It is often said that Bryson DeChambeau is playing a different game to the rest of the golfing world and that will be more stark than ever when he competes at the Masters this week. The biggest hitter in the game’s history has set himself a course par of 67 – five shots beneath the official scorecard’s 72 – as he seeks to tear up Augusta National and win a maiden Green Jacket.
DeChambeau has been in menacing form during practise, crushing drives close to 400 yards to leave himself shorter approach shots than anyone ever has before on the famous course’s four par-fives. If he makes birdie on those four holes then the fifth shot he has knocked off the scorecard to reach his 67 target is presumably at the shortest par-four, the 350-yard third hole which he flew with a three-wood earlier this week.
“I’m looking at it as a par 67 for me because I can reach all the par-fives in two, no problem,” DeChambeau said. “If the conditions stay the way they are, that’s what I feel like par is for me.
“That’s not me being big-headed. I can hit it as far as I want to, but it comes down to putting and chipping out here. That is one of the things I think people sometimes struggle to see. As much as I can gain an advantage off the tee, I still have to putt it well and chip it well and wedge it well, and that’s what I did at the US Open.”
DeChambeau has never finished in the top 20 at Augusta, a course which demands far more skill than simply bludgeoning your way round, but he has also never arrived in such scintillating form, having dominated at Winged Foot to win his first major by six shots.
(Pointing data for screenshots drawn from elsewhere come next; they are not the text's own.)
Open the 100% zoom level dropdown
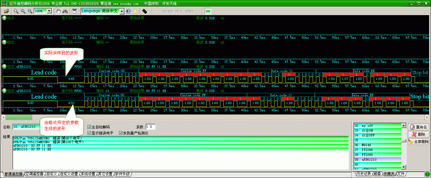This screenshot has height=178, width=431. click(49, 11)
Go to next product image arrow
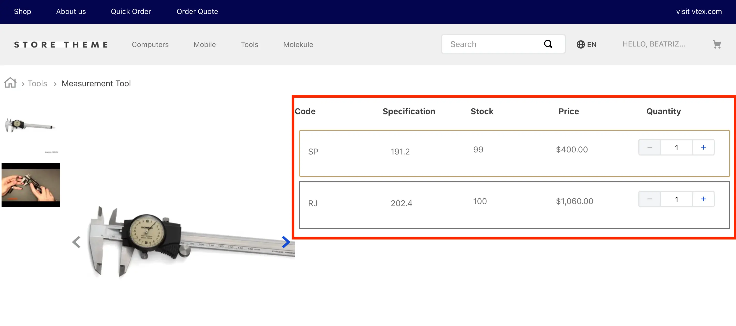Image resolution: width=736 pixels, height=326 pixels. (x=285, y=242)
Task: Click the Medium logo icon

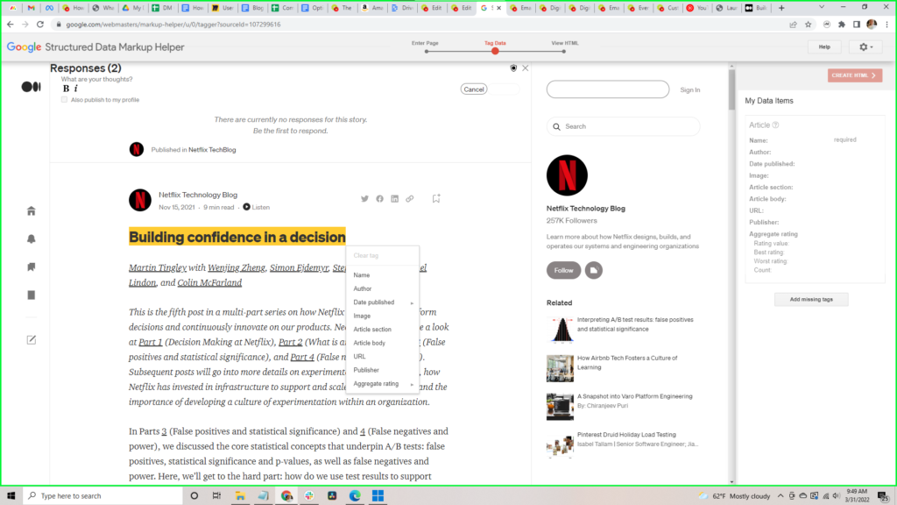Action: (31, 86)
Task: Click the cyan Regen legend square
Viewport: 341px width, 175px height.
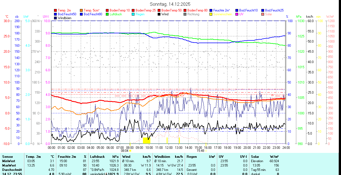Action: click(133, 14)
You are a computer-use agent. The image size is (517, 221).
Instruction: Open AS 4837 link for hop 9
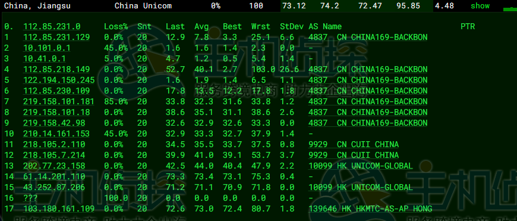tap(368, 123)
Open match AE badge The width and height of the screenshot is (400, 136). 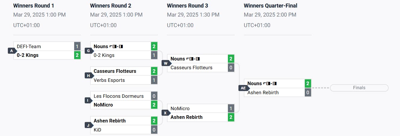(243, 88)
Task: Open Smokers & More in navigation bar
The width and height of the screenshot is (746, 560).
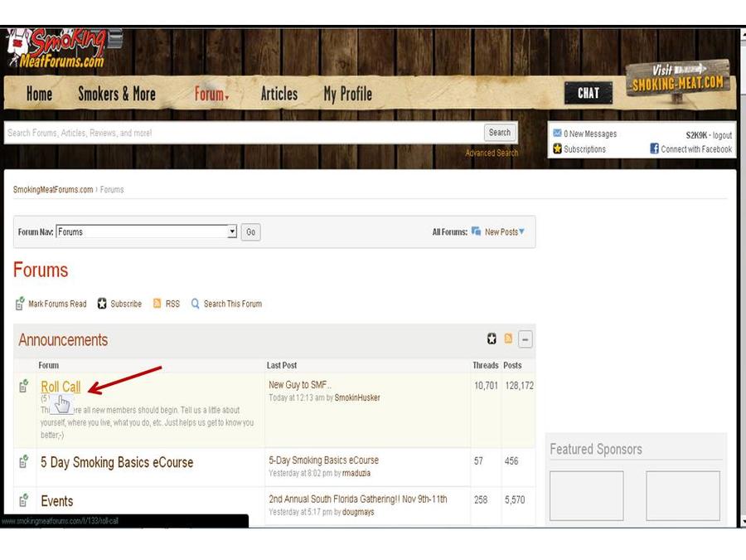Action: tap(116, 94)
The 27-year-old American is the favourite among the bookies, but his brash style means he is not always a favourite among the patrons, although they will be absent this year of course. He is enjoying the spotlight nonetheless and says he will be “gracious” should he suffer defeat.
“The attention I’ve gained has been awesome – I love it,” DeChambeau said. “I’m going to give it my all here. If I don’t play well, I miss the cut, I’m going to be gracious and walk off and go, ‘you know what, I’ve still had a great year’, and try to come back better next year.”